**RECORDS FOR THE TASK**
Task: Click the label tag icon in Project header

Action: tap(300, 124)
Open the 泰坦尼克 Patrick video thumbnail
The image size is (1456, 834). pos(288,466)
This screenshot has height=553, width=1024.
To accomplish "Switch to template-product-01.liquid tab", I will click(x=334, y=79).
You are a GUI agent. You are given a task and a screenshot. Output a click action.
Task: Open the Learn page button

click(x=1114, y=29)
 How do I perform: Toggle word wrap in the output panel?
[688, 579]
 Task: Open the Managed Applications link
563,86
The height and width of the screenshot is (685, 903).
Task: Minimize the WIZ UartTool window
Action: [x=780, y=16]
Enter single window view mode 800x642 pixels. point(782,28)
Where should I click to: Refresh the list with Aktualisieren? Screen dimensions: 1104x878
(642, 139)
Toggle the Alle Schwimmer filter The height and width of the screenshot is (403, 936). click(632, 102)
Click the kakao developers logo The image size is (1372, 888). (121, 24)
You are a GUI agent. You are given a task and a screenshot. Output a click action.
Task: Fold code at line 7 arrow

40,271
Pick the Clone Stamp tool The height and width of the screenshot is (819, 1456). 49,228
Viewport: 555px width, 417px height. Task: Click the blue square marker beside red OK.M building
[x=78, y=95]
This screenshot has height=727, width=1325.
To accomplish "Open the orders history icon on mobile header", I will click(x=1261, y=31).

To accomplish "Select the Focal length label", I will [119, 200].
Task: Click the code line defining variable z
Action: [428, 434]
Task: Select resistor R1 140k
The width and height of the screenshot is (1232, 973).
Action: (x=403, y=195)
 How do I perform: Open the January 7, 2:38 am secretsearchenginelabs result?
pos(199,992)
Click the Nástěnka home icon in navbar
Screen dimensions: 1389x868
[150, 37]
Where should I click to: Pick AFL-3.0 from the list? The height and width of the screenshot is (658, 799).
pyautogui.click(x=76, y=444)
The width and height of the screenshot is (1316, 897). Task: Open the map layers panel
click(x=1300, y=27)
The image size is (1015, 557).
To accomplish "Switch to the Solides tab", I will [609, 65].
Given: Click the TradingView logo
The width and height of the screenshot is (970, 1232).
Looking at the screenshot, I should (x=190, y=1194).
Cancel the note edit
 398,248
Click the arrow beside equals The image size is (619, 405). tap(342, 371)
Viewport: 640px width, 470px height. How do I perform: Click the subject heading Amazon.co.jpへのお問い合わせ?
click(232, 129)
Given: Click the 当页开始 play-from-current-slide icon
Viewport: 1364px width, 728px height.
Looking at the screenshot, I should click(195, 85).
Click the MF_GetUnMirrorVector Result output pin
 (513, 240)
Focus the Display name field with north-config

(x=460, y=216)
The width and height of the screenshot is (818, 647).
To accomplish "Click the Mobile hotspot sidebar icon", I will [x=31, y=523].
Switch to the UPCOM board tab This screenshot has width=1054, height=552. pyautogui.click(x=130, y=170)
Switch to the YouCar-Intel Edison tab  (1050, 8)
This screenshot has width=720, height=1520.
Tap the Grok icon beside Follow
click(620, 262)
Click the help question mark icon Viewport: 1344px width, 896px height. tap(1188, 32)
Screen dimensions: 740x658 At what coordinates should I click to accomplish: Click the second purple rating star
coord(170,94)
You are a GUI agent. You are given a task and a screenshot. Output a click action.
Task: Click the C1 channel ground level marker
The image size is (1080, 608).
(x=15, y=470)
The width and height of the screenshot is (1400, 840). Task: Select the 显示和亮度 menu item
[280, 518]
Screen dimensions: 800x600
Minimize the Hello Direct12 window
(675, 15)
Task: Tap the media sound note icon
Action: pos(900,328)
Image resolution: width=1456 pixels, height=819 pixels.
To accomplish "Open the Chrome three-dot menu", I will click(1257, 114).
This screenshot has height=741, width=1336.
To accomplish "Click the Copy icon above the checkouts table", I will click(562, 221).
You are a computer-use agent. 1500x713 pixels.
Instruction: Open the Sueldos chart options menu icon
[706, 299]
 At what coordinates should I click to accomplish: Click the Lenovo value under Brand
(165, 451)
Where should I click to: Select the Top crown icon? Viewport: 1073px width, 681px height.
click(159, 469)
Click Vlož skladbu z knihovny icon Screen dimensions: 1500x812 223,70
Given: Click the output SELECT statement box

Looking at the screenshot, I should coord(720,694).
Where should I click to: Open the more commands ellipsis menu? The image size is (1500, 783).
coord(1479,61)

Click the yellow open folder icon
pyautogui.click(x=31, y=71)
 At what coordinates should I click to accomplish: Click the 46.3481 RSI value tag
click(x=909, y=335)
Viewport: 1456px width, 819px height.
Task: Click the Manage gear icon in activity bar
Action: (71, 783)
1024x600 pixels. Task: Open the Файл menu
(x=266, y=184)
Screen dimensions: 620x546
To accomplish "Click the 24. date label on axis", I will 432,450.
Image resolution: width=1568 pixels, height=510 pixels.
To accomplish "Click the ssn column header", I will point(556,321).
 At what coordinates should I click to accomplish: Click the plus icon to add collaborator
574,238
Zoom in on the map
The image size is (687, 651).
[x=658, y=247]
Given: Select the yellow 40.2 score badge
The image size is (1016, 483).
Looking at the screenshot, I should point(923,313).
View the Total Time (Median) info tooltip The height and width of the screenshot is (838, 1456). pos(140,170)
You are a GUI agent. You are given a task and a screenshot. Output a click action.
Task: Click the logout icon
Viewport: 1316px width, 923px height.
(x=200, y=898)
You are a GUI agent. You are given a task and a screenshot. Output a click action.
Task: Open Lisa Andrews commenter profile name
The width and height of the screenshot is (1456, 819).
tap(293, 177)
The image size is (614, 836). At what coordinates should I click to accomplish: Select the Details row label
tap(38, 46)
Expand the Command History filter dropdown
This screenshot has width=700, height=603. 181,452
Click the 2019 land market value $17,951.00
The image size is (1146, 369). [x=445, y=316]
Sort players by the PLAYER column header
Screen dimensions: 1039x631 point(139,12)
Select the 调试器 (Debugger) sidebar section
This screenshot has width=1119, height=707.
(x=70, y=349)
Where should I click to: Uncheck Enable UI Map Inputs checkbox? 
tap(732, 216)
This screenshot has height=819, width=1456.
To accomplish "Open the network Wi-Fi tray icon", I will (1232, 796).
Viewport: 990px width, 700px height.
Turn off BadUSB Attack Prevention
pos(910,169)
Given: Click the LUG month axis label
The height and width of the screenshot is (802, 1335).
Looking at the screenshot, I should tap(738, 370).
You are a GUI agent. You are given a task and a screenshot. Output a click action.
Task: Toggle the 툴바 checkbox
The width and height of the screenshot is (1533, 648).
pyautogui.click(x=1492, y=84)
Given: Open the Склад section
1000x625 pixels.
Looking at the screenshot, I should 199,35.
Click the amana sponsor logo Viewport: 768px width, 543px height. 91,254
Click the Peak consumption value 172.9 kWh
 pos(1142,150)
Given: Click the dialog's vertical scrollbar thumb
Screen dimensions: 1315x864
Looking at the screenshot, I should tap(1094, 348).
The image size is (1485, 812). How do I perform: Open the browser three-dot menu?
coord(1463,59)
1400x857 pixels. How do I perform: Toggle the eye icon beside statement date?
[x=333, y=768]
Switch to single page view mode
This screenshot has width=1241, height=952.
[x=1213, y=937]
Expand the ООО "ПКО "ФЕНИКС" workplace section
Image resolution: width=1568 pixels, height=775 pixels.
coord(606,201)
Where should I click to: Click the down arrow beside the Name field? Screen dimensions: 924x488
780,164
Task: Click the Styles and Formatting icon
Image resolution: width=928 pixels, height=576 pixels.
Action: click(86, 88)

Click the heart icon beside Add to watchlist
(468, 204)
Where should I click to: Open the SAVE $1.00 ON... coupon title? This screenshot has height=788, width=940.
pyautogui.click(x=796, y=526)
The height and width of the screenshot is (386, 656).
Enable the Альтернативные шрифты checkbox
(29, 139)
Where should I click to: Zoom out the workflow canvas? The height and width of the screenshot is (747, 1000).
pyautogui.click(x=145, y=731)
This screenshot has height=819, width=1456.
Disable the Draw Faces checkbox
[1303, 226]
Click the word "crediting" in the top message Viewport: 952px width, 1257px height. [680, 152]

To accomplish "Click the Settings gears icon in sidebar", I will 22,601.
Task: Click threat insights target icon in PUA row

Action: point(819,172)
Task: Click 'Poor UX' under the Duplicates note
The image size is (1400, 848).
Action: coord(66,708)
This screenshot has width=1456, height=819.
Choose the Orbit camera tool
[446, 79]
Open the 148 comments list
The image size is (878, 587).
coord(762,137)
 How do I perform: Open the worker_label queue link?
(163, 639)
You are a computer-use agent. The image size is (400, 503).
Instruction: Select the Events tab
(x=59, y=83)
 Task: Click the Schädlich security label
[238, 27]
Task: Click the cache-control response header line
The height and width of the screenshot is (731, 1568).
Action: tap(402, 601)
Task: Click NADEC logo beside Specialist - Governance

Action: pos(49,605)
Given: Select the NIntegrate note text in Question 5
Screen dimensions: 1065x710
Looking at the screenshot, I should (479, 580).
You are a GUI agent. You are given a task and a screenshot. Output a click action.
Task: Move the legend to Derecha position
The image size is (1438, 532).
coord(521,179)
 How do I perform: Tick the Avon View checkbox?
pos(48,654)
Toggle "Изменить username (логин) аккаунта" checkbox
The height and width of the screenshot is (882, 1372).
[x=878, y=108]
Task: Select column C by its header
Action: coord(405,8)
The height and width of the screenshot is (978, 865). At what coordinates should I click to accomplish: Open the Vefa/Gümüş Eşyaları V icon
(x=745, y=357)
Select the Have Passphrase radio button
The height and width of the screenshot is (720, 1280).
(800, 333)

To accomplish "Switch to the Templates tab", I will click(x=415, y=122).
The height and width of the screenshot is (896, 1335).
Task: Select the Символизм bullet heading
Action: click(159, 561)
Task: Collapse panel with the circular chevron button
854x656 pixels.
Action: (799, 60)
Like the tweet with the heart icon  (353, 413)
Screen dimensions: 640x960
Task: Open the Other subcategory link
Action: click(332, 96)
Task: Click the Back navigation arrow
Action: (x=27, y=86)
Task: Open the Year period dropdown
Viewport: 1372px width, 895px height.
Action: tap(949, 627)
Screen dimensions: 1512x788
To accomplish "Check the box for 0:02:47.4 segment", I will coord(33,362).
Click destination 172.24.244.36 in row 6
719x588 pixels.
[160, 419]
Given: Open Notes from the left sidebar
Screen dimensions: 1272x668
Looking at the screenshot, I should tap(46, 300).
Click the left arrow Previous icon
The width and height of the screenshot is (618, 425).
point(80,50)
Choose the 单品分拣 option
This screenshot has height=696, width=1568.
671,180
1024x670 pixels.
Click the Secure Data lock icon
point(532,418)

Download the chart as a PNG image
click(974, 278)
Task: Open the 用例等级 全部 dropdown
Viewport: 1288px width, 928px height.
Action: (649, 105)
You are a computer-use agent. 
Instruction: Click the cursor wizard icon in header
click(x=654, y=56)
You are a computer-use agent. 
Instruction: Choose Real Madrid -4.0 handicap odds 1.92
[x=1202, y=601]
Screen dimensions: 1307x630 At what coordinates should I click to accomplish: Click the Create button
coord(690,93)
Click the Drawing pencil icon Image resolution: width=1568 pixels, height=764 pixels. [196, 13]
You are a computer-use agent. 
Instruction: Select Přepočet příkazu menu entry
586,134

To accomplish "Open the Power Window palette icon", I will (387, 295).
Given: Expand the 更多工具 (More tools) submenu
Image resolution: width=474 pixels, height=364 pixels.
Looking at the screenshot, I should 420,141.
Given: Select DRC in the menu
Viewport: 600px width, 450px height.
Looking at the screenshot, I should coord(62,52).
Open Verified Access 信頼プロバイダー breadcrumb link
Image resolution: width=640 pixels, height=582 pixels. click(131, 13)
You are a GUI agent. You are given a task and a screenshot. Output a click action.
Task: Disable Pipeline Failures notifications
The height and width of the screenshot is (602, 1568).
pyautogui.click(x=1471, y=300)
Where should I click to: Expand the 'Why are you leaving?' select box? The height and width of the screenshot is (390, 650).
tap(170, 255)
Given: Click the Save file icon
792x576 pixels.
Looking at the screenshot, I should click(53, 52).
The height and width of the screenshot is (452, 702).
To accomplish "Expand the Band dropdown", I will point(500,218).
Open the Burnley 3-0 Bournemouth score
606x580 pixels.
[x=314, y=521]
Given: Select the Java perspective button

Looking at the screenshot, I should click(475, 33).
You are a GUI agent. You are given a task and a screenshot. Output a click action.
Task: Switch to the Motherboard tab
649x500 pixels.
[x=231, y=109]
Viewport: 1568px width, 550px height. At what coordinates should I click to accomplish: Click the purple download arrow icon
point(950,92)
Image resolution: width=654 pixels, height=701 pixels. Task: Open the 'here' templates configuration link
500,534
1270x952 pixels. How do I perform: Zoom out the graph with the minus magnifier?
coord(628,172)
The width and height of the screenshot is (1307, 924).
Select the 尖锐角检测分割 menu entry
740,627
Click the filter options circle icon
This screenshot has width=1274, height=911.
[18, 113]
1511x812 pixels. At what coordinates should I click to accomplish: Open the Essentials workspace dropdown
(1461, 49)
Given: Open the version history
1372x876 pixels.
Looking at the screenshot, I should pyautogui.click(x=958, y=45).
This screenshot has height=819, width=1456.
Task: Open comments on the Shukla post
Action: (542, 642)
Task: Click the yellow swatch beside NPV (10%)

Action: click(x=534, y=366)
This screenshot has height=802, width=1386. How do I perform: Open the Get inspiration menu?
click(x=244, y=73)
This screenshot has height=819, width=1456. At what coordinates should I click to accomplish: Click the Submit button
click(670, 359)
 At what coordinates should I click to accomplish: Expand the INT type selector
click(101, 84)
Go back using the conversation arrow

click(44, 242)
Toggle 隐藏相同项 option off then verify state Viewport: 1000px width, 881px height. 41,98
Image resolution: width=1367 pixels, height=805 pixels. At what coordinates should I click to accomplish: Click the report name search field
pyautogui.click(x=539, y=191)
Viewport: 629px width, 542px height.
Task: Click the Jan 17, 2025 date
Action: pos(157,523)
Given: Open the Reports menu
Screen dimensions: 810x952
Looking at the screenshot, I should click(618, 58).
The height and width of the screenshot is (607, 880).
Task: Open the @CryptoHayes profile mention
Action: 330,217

**BRIEF**
Format the stretch of the material from the line containing "will click(x=415, y=122)." through the line containing "Looking at the screenshot, I should 420,141." as a JSON list of strings, one string per line, with blank lines omitted.

**TASK ANSWER**
[
  "To accomplish \"Switch to the Templates tab\", I will click(x=415, y=122).",
  "The height and width of the screenshot is (896, 1335).",
  "Task: Select the Символизм bullet heading",
  "Action: click(159, 561)",
  "Task: Collapse panel with the circular chevron button",
  "854x656 pixels.",
  "Action: (799, 60)",
  "Like the tweet with the heart icon  (353, 413)",
  "Screen dimensions: 640x960",
  "Task: Open the Other subcategory link",
  "Action: click(332, 96)",
  "Task: Click the Back navigation arrow",
  "Action: (x=27, y=86)",
  "Task: Open the Year period dropdown",
  "Viewport: 1372px width, 895px height.",
  "Action: tap(949, 627)",
  "Screen dimensions: 1512x788",
  "To accomplish \"Check the box for 0:02:47.4 segment\", I will coord(33,362).",
  "Click destination 172.24.244.36 in row 6",
  "719x588 pixels.",
  "[160, 419]",
  "Given: Open Notes from the left sidebar",
  "Screen dimensions: 1272x668",
  "Looking at the screenshot, I should tap(46, 300).",
  "Click the left arrow Previous icon",
  "The width and height of the screenshot is (618, 425).",
  "point(80,50)",
  "Choose the 单品分拣 option",
  "This screenshot has height=696, width=1568.",
  "671,180",
  "1024x670 pixels.",
  "Click the Secure Data lock icon",
  "point(532,418)",
  "Download the chart as a PNG image",
  "click(974, 278)",
  "Task: Open the 用例等级 全部 dropdown",
  "Viewport: 1288px width, 928px height.",
  "Action: (649, 105)",
  "You are a computer-use agent. ",
  "Instruction: Click the cursor wizard icon in header",
  "click(x=654, y=56)",
  "You are a computer-use agent. ",
  "Instruction: Choose Real Madrid -4.0 handicap odds 1.92",
  "[x=1202, y=601]",
  "Screen dimensions: 1307x630 At what coordinates should I click to accomplish: Click the Create button",
  "coord(690,93)",
  "Click the Drawing pencil icon Image resolution: width=1568 pixels, height=764 pixels. [196, 13]",
  "You are a computer-use agent. ",
  "Instruction: Select Přepočet příkazu menu entry",
  "586,134",
  "To accomplish \"Open the Power Window palette icon\", I will (387, 295).",
  "Given: Expand the 更多工具 (More tools) submenu",
  "Image resolution: width=474 pixels, height=364 pixels.",
  "Looking at the screenshot, I should 420,141."
]